Work instructions. Continue the passage on Montenegro's election campaign and its parties, starting after its last sentence.

Document passage.

● ● ● ● ●

The question of where the DF get their money from has been much debated, but the answer to it is not known yet. The DPS accuse them of being financed by the Russian tycoons close to Vladimir Putin, with the aim of stopping Montenegro’s accession to NATO. The unofficial figures discussed amount to $4-5m, which the DF has allegedly been given by Russia. The DF avoid answering to these questions directly, but do not hide their stance advocating for the withdrawal of the sanctions against Russia and of Montenegro’s recognition of Kosovo as an independence country, while the most influential parties within the grouping are also opposed to NATO membership. DPS’ campaign funding has also remained leargely unclear so far. It is emblematic of the wider picture that the funding of Montenegro’s two most influential parties is a mystery.

Đukanović, the DPS, independence and NATO: alone against all

Having lost their long-term partner SDP last December, the DPS has decided to compete in this election on their own, and to let their leader, Milo Đukanović, be the mouthpiece of the whole campaign. Something similar was happening in previous electoral cycles, but for the first time the campaign was base in such measure not only on the personality and on the skills of Đukanović himself, who remains the most influential and the most powerful figure in the country.

In his appearances, Đukanović sent a message characterising these elections as a test for the independence of Montenegro, for the safeguarding of its identity and sovereignty, which is the same topic that was debated at the referendum held ten years ago.

The public image of the ruling party has been considerably affected by the numerous scandals and accusations of corruption, and especially by the statement given by Svetozar Marović – until recently the party’s n.2 figure – in tribunal, where he confessed to having been the head of an organised crime group which has been misusing public office over several years, by consciously damaging Montenegro’s budget and seizing property belonging to its citizens. Aside from Marović, a number of other DPS officers are under investigation by the Special prosecution for organised crime.

● ● ● ● ●

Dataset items
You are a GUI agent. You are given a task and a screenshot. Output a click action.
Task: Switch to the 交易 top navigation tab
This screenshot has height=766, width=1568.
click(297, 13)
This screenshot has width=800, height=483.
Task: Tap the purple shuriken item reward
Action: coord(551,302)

● ● ● ● ●

Task output.
Because of all this, it seems that the DPS are currently in the hardest position since the early 2000s, and that the opposition has a good chance of seizing power. However, this is not quite the case. The DPS state that the jailing of Marović is actually a proof showing that they are currently building a system in which there are no ‘untouchables’, not even those occupying high positions within their own party. As the argument goes, their fight against corruption is therefore yielding good results.

The DPS are also drawing their strength from a foreign affairs perspective. Next to billing themselves as the only ones able to safeguard the state’s sovereignty, the DPS send a message to the voters that they are the only ones able to grant the continuation of Montenegro’s accession to NATO and the European Union. With slow, but clear reforms and the open distancing from Russia (which had been the most influencial foreign player in Montenegro in the period 2004-2009), the DPS are showing to the domestic and the international audience that they have the capacity to continue leading Montenegro towards the West.

Who will be Montenegro’s next PM?

Regardless of the result of the elections, it is not realistic to expect that a government will be formed soon. If the DPS do not manage to gather enough votes to form a comfortable majority with the parties representing the ethnic minorities (Bosniaks, Albanians and Croats), who are DPS’ usual allies, the formation of the government could become very complex.

One possible outcome is that the ‘pro-Western’ forces might agree to form a government which wlll finalise the NATO accession process and continue on the EU integration path. This government would be very similar to the ‘Government of electoral trust’ which was in power before the elections.

As things stand, the biggest obstacle to the realisation of this scenario is the agreement which was signed by the opposition parties – which have committed themselves not to agree, under any circumstances, to forming a government with the DPS. On the other hand, another obstacle for government formation without the DPS is that some opposition parties have incompatible stances on foreign policy issues, such as NATO, the recognition of Kosovo and the sanctions against Russia. The hardest line is represented by the DF, which is at the same time the strongest opposition party, likely to scoop a considerable share of the vote. It is yet unclear how a compromise on these issues could be found between the DF and pro-Western parties such as SDP and the movement URA.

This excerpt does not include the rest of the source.